> REQUIRED WORK: Retype each of the following items word for word, leaving out the pictures.

> DATASET ENTRIES:
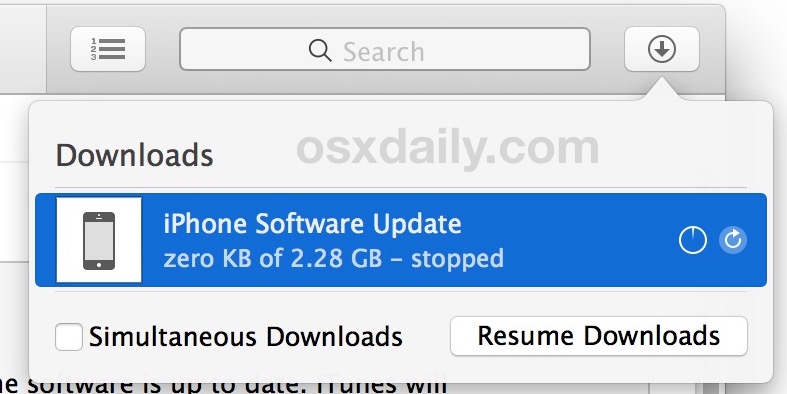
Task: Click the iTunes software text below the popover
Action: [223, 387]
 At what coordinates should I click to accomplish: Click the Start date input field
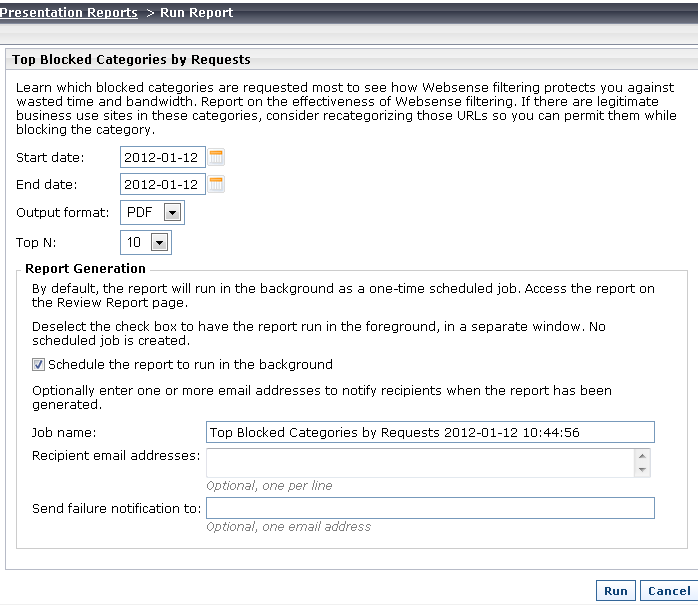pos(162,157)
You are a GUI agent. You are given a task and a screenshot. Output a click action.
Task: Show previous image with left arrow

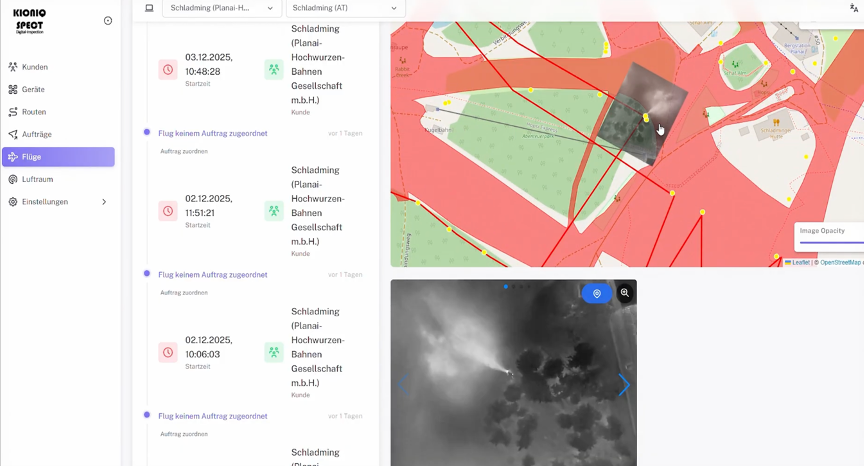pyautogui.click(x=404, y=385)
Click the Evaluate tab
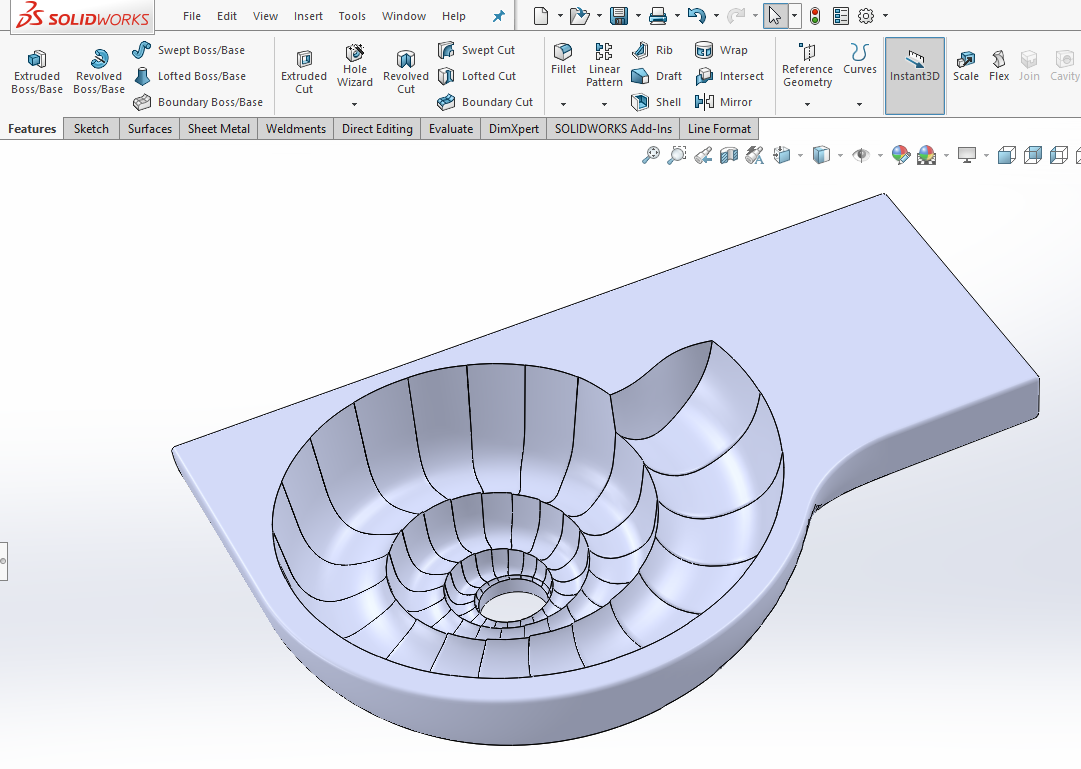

> ANSWER:
Task: Click the iTunes software text below the popover
Action: [223, 387]
 At what coordinates should I click to accomplish: Click the Start date input field
pos(162,157)
You are a GUI agent. You are given a task and a screenshot. Output a click action.
Task: Show previous image with left arrow

pyautogui.click(x=404, y=385)
Click the Evaluate tab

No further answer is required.